What did the doctor say to the mother after delivering the baby? Sorry.
Patient: Doctor I feel like a needle Doctor: I see your point
My doctor said I could have up to 20 units a week. But now I've eaten half of my kitchen.
Doctor: You should stop masturbating. Me: Doc, I'm almost done.
got kicked out of the hospital cause i told all the Covid-19 patents to stay positive.
This guy goes to the doctor and says, “I think I’m a wigwam, no, I think I’m a teepee, no, I must be a wigwam, no, a teepee.” The doctor tells him, “I think I understand your problem. You’re two tents.”
What does a nearsighted gynaecologist and a puppy have in common?
Wet noses.
A Doctor walks into his office and look his paitent in the eyes "Sir you have to stop Jerking off." The Man ask "Why?" The Doctor then says "Because im trying to examin you."
Why did the house go to the doctor?
Because it had a window pane.
Why was the north tower a bad doctor when the south tower collapsed?
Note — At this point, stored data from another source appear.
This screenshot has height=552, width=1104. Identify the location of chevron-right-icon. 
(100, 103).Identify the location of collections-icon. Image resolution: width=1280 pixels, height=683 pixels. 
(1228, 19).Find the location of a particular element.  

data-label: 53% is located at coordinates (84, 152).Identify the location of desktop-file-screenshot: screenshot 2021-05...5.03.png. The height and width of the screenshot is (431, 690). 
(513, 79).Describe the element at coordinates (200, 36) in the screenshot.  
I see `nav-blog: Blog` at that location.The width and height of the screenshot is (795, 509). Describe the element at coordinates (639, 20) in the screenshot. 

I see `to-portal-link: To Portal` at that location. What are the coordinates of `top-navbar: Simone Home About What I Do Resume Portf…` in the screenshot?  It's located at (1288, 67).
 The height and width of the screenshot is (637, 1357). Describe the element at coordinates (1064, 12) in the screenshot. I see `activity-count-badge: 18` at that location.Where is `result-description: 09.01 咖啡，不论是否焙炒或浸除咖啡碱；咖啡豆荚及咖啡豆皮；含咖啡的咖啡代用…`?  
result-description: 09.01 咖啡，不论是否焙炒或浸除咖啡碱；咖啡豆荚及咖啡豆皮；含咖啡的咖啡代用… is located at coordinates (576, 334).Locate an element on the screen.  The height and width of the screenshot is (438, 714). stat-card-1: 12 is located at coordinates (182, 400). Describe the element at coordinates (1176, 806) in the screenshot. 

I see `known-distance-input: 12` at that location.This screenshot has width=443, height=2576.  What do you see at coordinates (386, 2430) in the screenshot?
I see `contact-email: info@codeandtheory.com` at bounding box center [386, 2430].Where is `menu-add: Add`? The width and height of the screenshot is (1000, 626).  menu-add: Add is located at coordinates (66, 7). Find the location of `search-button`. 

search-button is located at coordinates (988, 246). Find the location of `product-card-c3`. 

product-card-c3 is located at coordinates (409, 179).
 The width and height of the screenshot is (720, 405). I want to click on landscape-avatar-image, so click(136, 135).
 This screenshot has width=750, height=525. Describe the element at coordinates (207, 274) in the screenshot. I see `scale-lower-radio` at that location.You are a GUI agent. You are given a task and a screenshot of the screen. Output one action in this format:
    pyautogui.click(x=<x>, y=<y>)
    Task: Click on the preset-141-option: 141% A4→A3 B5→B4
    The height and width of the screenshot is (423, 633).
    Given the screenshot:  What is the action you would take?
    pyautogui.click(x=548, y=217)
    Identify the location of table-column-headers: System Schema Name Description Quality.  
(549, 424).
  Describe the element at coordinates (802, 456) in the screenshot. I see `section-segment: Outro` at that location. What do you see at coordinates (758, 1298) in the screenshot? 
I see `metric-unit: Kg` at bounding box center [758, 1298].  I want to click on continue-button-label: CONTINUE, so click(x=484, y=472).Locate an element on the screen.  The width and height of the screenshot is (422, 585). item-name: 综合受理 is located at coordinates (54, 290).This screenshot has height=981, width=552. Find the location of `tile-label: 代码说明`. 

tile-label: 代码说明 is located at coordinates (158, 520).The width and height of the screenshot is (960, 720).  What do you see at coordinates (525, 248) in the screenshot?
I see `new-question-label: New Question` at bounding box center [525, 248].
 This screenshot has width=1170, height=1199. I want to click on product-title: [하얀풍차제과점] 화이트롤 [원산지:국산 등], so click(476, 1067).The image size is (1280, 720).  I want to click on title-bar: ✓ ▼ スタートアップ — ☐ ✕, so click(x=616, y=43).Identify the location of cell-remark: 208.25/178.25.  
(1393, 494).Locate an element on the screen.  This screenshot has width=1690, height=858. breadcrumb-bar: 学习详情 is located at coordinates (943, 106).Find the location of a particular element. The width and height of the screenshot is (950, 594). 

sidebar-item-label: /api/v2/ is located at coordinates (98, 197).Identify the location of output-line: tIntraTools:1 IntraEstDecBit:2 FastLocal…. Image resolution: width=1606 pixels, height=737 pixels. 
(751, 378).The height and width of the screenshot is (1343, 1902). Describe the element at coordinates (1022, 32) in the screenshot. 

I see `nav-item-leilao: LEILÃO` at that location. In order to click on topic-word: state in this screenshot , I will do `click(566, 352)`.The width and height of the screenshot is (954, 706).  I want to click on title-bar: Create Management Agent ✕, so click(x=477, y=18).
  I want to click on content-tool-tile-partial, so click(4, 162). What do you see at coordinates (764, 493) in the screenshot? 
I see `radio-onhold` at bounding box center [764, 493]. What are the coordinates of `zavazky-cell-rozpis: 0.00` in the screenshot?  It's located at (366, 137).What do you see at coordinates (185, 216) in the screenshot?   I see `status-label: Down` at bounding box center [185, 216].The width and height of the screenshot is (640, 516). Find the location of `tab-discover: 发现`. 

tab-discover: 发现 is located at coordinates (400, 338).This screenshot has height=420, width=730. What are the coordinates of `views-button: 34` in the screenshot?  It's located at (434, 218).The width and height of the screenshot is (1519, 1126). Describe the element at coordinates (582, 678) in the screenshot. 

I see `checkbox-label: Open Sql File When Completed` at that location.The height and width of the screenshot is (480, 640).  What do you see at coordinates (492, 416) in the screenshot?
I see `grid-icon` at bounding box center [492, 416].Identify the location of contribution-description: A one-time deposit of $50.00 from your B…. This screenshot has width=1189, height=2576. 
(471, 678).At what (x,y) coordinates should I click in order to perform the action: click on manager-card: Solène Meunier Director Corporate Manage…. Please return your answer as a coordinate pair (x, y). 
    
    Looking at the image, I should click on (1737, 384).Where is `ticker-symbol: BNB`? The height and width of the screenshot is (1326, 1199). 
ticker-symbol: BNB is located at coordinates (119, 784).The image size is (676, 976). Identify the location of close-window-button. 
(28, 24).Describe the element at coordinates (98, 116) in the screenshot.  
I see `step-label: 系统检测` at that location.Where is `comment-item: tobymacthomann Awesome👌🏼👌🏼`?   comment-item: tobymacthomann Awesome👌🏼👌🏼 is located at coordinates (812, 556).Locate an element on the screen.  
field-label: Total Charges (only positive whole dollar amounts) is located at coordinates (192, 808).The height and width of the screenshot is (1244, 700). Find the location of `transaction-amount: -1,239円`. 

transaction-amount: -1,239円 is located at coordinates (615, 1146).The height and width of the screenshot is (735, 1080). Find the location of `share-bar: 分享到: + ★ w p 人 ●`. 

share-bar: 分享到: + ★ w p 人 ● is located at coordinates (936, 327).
Bc the north tower didn’t do cpr
the only docter you have is doctor pepper.
friend: Hi! me: who are you? friend: ...your friend? me: what are you talking about the doctor already said I couldn’t have any
Doctor: I’m going to have to turn you away. Orphan: But why? Doctor: Because I’m a family doctor.
Went to the doctor told him Ive been having dreams first about a wigwam then about a teepee he said I was 2 tents
I broke my arm in two places. You know what the doctor told me? Stay out of those places!
I tell my therapist I’m scared of the 3rd 9th and 15th letter of the alphabet doctor: oh I see me:ahhhh!!!!!
A few years ago I had a brush with cancer...
All of the bristles fell out!
A man walks into a doctors office, Naked Wrapped in Gland Wrap.
The doctor reply’s with:
“I can clearly see your nuts”
Why can't Oregon go to the doctor
Because parents signature
Would you mind just peeing into this cup please? It's the one the annoying receptionist uses.